## What is required
Collect every line of the material below that contains the word "This". Case counts, so a match must have the same capital and lowercase letters.

....................

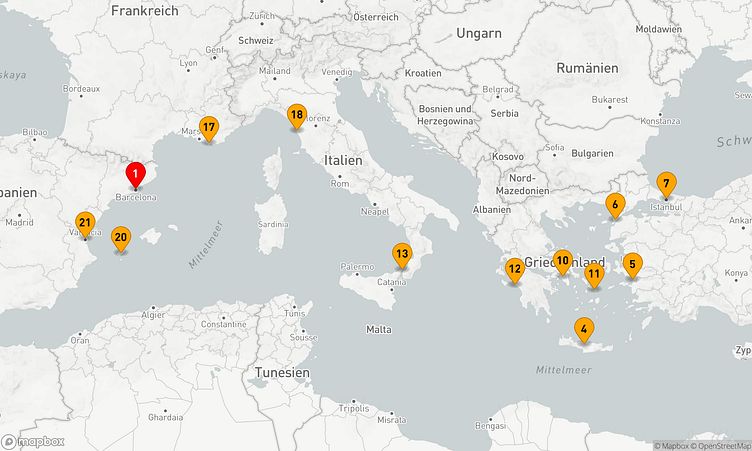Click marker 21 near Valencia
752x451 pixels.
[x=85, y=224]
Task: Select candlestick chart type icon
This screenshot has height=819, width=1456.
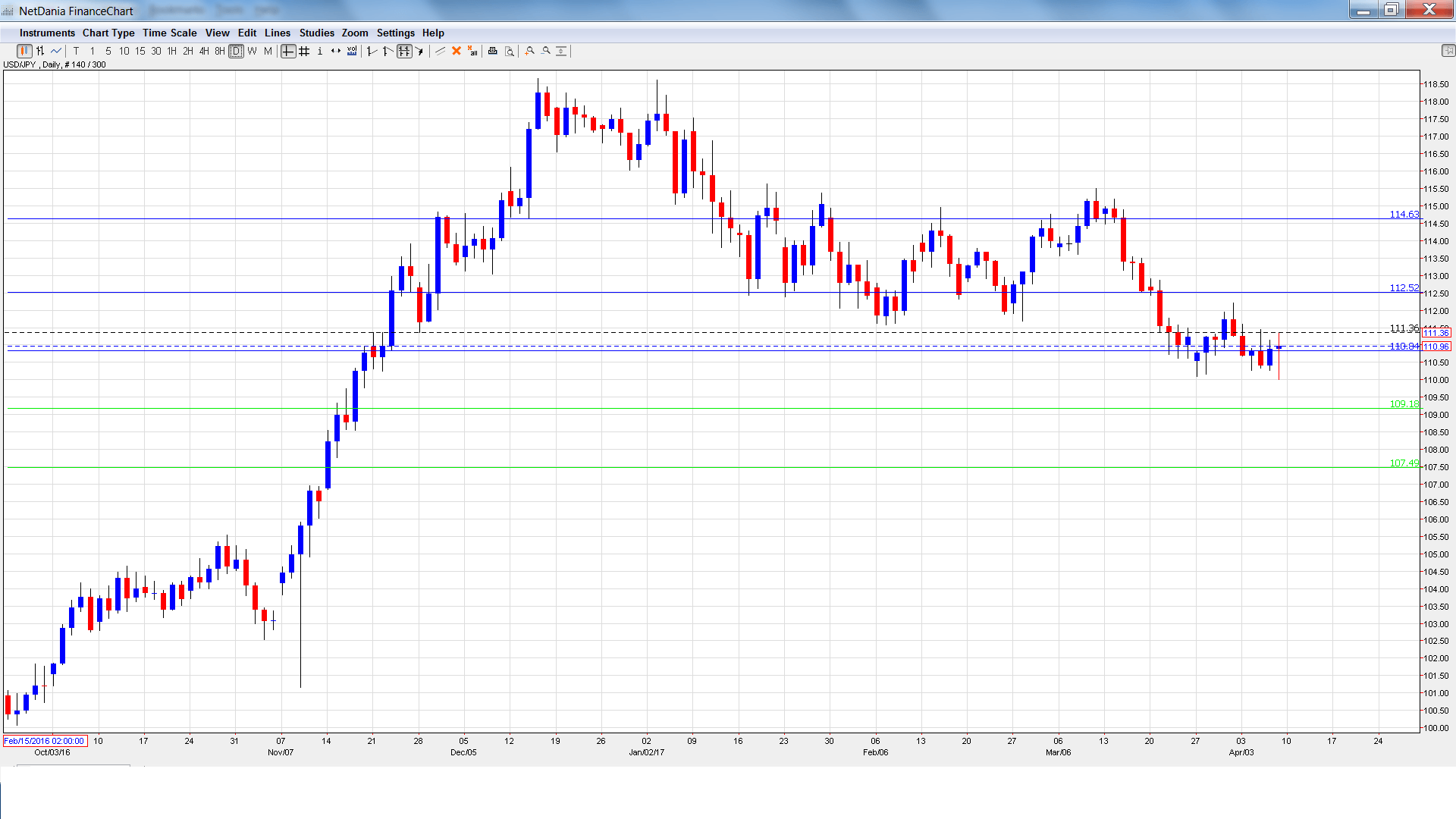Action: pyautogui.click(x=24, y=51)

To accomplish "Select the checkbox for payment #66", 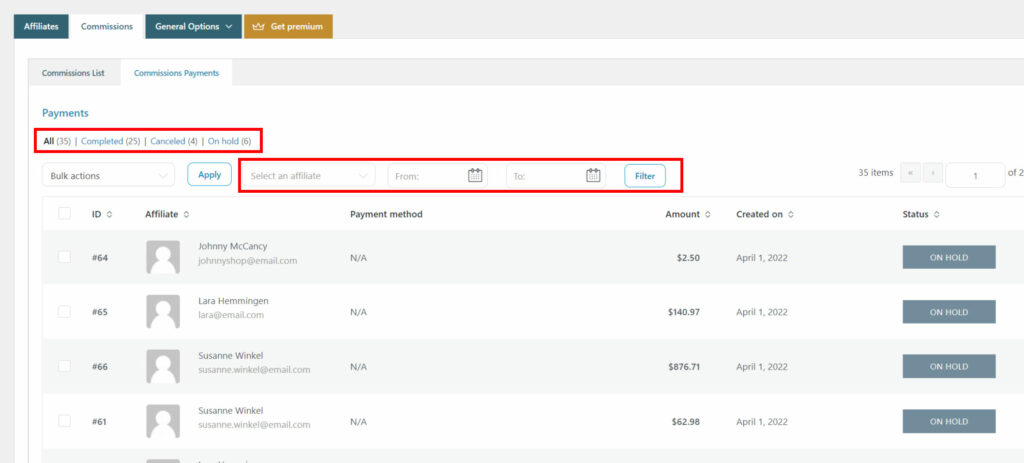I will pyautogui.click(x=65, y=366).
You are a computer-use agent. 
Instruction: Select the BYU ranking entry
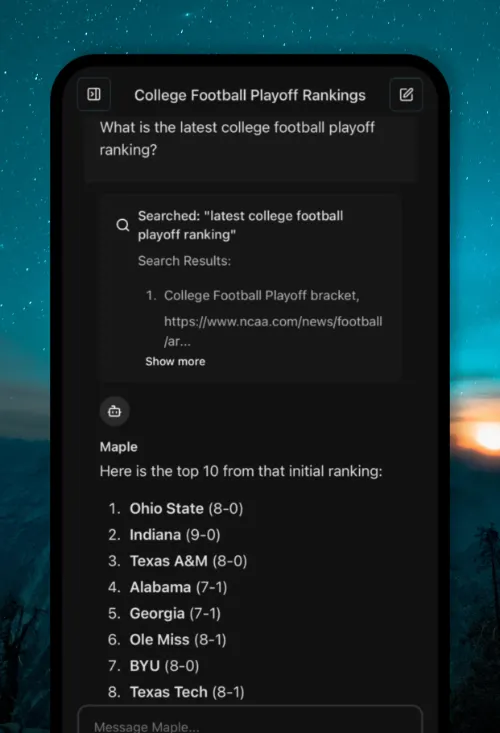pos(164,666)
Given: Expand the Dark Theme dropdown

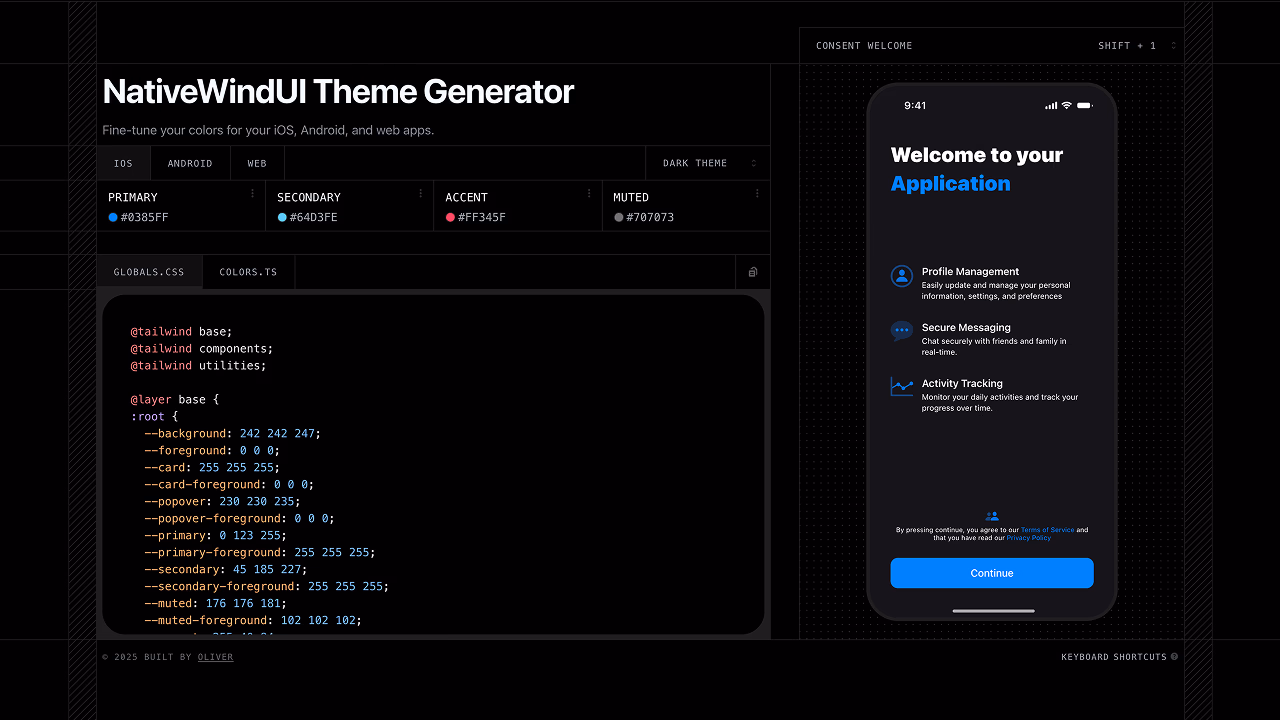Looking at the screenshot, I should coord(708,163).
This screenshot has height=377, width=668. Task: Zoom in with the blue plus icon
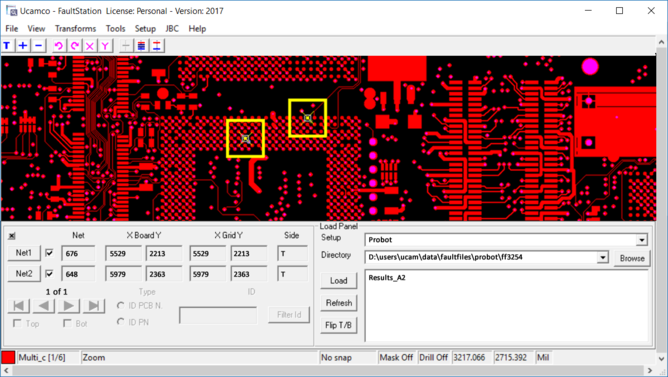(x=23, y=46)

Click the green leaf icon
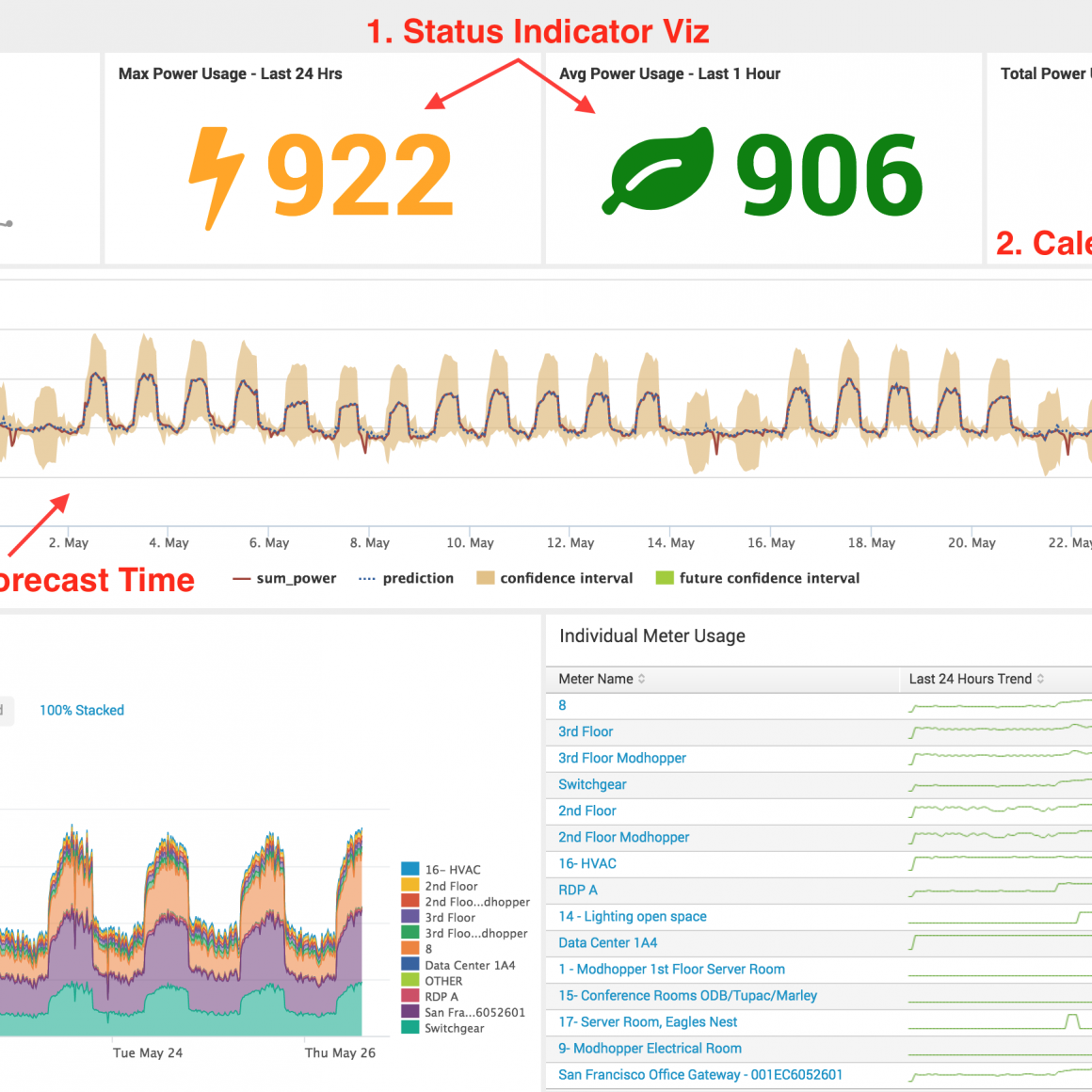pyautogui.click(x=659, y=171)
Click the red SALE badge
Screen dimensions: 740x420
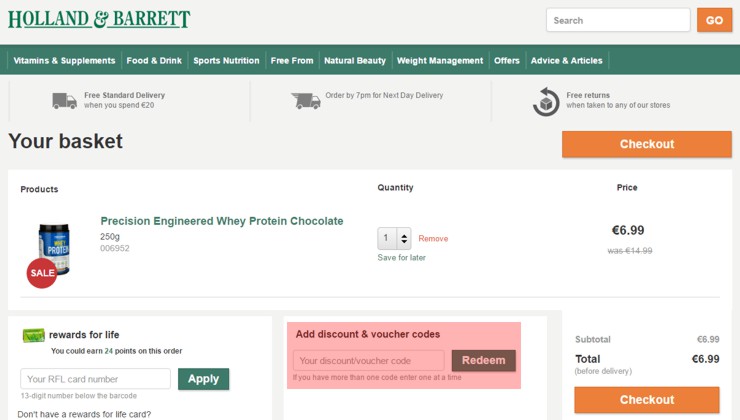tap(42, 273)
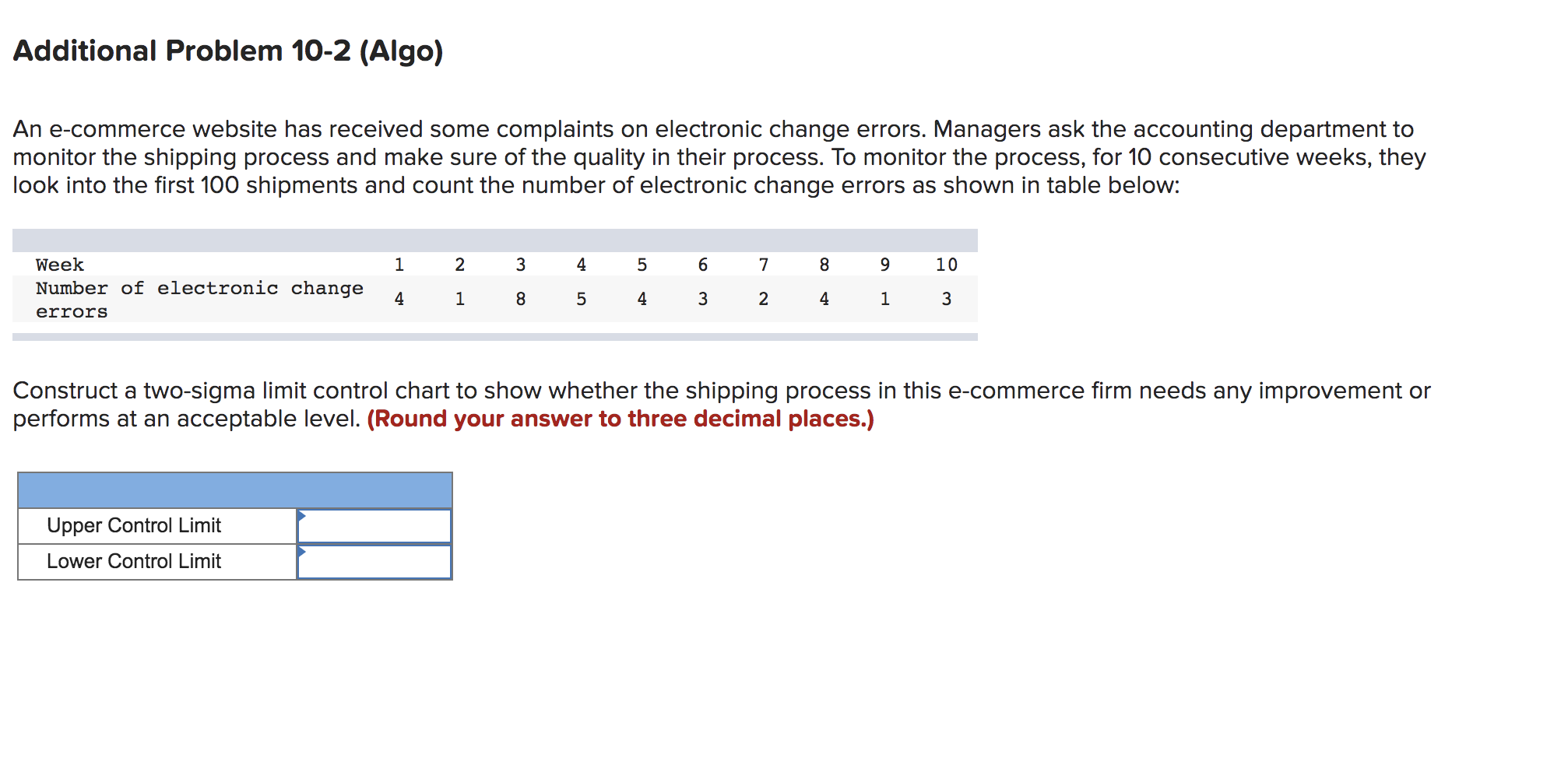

....................

## Exercise solution
This screenshot has height=819, width=1456.
This screenshot has height=377, width=668. Task: Zoom in with the blue plus icon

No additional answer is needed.